▶ [Goal of the exercise] Below are lines of data; count those that contain "column" and give the total alone.

START Material shown

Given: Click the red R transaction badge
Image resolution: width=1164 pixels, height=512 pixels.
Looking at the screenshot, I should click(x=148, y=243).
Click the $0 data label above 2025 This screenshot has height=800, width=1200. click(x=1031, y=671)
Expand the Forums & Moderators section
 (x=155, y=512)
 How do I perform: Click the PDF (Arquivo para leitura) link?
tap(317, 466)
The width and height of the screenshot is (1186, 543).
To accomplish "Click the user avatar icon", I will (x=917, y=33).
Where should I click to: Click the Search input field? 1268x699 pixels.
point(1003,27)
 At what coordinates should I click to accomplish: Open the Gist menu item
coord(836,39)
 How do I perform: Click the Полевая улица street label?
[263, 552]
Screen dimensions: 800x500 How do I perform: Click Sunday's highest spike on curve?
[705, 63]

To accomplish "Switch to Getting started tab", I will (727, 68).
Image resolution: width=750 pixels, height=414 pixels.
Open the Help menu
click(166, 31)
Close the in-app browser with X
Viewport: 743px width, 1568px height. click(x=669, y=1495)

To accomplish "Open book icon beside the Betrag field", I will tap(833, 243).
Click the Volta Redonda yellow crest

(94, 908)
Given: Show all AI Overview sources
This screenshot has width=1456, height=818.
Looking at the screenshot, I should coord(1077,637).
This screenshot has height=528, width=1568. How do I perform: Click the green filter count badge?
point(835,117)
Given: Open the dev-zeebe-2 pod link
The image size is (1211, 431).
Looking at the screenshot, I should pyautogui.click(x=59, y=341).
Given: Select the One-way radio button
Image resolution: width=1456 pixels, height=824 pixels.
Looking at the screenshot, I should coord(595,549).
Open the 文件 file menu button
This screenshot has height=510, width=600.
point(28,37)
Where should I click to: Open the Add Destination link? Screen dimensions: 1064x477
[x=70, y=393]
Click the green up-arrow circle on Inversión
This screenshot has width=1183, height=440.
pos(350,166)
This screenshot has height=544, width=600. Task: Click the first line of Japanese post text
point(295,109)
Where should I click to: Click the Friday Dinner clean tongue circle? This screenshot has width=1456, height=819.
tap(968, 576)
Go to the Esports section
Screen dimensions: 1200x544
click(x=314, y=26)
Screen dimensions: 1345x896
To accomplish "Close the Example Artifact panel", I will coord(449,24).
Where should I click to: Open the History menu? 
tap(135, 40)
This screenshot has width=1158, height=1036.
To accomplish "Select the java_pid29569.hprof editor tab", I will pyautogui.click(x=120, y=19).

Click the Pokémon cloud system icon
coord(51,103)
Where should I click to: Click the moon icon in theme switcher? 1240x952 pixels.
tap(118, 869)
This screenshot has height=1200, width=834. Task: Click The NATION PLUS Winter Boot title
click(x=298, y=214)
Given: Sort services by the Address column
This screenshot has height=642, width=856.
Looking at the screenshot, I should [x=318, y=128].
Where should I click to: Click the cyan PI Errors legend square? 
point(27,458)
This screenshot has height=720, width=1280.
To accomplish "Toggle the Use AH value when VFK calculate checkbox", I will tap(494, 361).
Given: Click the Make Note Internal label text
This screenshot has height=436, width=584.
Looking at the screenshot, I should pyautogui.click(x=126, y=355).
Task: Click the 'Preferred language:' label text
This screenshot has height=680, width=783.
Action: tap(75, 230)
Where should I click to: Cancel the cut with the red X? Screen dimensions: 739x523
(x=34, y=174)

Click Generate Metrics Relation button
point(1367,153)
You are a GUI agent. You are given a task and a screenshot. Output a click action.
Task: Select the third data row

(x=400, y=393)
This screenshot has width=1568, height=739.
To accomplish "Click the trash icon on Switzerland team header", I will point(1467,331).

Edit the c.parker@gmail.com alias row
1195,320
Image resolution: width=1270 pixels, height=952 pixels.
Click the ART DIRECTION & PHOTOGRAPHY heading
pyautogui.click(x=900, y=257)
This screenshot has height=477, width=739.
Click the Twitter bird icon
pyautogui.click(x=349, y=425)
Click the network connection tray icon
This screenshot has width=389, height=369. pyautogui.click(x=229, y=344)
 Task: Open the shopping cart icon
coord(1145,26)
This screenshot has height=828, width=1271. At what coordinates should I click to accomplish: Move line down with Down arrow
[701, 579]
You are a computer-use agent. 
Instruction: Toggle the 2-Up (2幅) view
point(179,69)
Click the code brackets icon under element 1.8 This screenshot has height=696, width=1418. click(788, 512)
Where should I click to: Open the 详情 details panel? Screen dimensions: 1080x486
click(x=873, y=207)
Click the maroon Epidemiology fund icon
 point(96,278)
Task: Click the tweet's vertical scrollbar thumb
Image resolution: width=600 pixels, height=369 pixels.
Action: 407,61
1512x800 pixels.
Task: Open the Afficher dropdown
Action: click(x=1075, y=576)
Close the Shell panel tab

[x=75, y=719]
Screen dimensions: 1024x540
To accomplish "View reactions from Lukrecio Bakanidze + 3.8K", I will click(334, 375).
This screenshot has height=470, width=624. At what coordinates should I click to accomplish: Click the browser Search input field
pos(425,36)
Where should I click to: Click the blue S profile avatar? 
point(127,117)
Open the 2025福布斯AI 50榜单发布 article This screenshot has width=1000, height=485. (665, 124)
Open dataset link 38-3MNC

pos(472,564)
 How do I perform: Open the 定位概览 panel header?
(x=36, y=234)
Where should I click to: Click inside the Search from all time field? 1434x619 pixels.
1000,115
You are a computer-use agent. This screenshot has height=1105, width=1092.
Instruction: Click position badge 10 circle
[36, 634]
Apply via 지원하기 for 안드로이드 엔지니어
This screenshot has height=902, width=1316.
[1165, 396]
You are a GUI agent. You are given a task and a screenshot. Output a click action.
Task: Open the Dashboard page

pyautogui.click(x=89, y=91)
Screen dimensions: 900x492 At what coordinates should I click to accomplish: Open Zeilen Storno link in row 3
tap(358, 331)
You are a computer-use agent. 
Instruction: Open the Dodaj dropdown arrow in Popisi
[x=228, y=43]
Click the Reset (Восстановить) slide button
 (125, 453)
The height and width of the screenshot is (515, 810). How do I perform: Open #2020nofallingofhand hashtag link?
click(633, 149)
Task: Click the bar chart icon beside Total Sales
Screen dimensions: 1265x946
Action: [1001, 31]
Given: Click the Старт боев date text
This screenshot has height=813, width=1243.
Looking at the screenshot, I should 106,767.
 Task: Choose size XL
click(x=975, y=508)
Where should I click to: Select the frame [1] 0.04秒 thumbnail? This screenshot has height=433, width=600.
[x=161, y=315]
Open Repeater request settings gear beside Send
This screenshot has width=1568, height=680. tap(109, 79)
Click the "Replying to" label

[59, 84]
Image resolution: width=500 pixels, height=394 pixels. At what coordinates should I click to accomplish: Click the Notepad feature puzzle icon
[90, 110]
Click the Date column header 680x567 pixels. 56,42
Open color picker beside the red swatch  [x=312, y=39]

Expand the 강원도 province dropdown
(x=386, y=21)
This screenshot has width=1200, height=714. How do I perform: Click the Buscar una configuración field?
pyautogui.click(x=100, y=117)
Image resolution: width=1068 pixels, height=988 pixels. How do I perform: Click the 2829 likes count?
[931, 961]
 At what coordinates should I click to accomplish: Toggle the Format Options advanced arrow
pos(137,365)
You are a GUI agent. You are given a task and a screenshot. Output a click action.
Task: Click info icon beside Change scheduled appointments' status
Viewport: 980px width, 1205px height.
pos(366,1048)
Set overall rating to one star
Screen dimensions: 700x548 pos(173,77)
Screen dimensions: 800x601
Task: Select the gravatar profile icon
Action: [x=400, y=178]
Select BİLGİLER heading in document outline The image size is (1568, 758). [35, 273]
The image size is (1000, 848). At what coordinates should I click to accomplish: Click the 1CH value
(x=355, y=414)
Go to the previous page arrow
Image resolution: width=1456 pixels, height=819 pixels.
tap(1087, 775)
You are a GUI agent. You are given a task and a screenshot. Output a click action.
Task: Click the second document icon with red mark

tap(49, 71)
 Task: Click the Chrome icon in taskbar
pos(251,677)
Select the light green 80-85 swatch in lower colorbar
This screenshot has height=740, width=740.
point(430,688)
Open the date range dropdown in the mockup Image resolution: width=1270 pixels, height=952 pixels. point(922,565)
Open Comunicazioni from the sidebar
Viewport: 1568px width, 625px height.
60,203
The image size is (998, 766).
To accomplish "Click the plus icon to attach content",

END Material shown

▶ [Solution to this task] 2